Huge Costs of Perinatal Depression To Be Shouldered By Future Generations

Huge Costs of Perinatal Depression To Be Shouldered By Future Generations

A new health-economic analysis prepared by PwC, The cost of perinatal depression and anxiety in Australia, has just been released [1]. The analysis was commissioned with contributions from Gidget Foundation Australia, Perinatal Depression & Anxiety Australia (PANDA), Peach Tree Perinatal Wellness and the Perinatal Wellbeing Centre. PIRI researchers were among the first to point to the wider negative repercussions of perinatal depression and anxiety [2, 3]. As research in Australia and all over the world has confirmed, these resonate far beyond the immediate impact on the mental health of parents, and are especially relevant to the development and wellbeing of infants and children. Now, PwC Australia have prepared the most comprehensive analysis yet of the fuller cost to Australia in terms of health, productivity and wellbeing [1]. The results are sobering. Over 300,000 families have a new baby every year in Australia and 20% of mums and 10% of dads will struggle with depression, anxiety or both. Considering these families, in the first year of life alone, the new modelling estimates that the wider costs will approach 1 billion dollars. A massive burden. But it is when the analysis is extended to include the impact over a lifetime that the effects on children emerge as by far the biggest. Future problems, for example with ADHD, depression and anxiety, mean that the extended lifetime impact on families will cost $7.3 billion. That’s $7.3 billion over the lifetime of each yearly cohort of births; and the next year’s cohort…and the next year’s…and the next… These figures are in line with leading analyses from similar developed economies, such as the UK [4], which also show that the enduring impact on children’s development and wellbeing constitute the largest costs to society. In fact, the true figure may be even higher, as the new Australian modelling was not able to put a firm cost on the well-established consequences of perinatal depression and anxiety for children’s neurodevelopment and cognitive development.

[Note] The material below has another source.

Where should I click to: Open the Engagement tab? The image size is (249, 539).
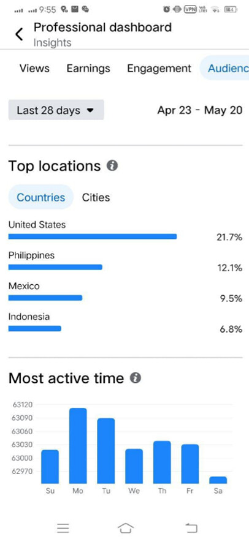pos(159,69)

This new health-economic information makes it more urgent than ever that we have a national, evidence-based response. We believe that real headway in tackling this problem can be made through prevention beginning in pregnancy and infancy [5, 6], by integrating depression screening with clear pathways to care, and by making better, evidence-based treatments more accessible.

That’s why PIRI is committed to increasing the recognition of perinatal depression and anxiety and to developing programs that ensure that all families can be connected to the effective, evidence-based supports that they need for good perinatal mental health and to appropriate supports for healthy parent-infant attachment [7] (click here and here to read more about PIRI’s specialist mother-infant programs).

Doctor Alan Gemmill, Director Research, PIRI.

References:

1. Gidget Foundation, Perinatal Depression & Anxiety Australia (PANDA), Peach Tree Perinatal Wellness, and Perinatal Wellbeing Centre. The cost of perinatal depression and anxiety in Australia, 2019, Report prepared by PwC Consulting: Australia.
2. Milgrom, J. Mother-infant interactions in postpartum depression: an early intervention program, Australian Journal of Advanced Nursing, 1996, 11 (4), 29-38.
3. Milgrom, J., D. Westley, and A.W. Gemmill. The mediating role of maternal responsiveness in some longer-term effects of postnatal depression on infant development, Infant Behavior & Development, 2004. 27: p. 443-454.
4. Bauer, A., Parsonage, M., Knapp, M., Iemmi, V., & Adelaja, B.). The costs of perinatal mental health problems, 2014, London School of Economics and the Centre for Mental Health: London.
5. Milgrom J, Holt CJ, Bleker LS, Holt C, Ross J, Ericksen J, Glover V, O’Donnell KJ, de Rooij SR, Gemmill AW. Maternal antenatal mood and child development: an exploratory study of treatment effects on child outcomes up to 5 years. Journal of Developmental Origins of Health & Disease, 2019, 10(2):221-231.
6. Bleker LS, Milgrom J, Sexton-Oates A, Roseboom TJ, Gemmill AW, Holt CJ, Saffery R, Burger H, de Rooij SR. Exploring the effect of antenatal depression treatment on children’s epigenetic profiles: findings from a pilot randomized controlled trial. Clinical Epigenetics, 2019, 11(1):18.
7. Ericksen J, Loughlin E, Holt C, Rose N, Hartley E, Buultjens M, Gemmill AW, Milgrom J.
A Therapeutic Playgroup for Depressed Mothers and Their Infants: Feasibility Study and Pilot Randomized Trial of Community HUGS. Infant Mental Health Journal, 2018, 39(4):396-409.